**Work order**: Copy every line from the records below that carries the word "button".

═══ Supplied material

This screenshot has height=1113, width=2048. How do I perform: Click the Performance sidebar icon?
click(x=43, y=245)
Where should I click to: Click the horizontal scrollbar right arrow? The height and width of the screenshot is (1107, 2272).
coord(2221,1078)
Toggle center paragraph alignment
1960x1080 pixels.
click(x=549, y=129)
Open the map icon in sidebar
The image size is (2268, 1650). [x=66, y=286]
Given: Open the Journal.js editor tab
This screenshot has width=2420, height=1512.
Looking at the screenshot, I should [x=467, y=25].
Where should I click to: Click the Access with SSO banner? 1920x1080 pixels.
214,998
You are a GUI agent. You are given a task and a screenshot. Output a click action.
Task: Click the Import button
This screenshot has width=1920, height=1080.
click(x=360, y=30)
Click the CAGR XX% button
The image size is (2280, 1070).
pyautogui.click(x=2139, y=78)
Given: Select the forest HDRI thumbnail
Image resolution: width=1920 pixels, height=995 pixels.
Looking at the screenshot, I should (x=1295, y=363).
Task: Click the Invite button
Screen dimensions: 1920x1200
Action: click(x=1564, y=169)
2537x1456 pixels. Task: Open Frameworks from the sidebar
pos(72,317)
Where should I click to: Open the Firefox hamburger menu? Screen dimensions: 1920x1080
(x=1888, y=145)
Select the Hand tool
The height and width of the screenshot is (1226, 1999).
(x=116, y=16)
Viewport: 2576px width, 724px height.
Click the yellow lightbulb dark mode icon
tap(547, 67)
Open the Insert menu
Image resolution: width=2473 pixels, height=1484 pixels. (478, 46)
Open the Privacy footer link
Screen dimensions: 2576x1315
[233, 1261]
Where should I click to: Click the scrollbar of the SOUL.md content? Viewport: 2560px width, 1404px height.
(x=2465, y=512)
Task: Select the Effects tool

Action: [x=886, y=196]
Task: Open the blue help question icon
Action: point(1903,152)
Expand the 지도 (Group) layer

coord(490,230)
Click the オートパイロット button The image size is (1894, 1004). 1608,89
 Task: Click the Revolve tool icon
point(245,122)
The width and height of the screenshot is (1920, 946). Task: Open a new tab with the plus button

══════

**Answer to the problem**:
Task: Click the Import button
Click the CAGR XX% button
Task: Click the Invite button
Click the オートパイロット button The image size is (1894, 1004). 1608,89
The width and height of the screenshot is (1920, 946). Task: Open a new tab with the plus button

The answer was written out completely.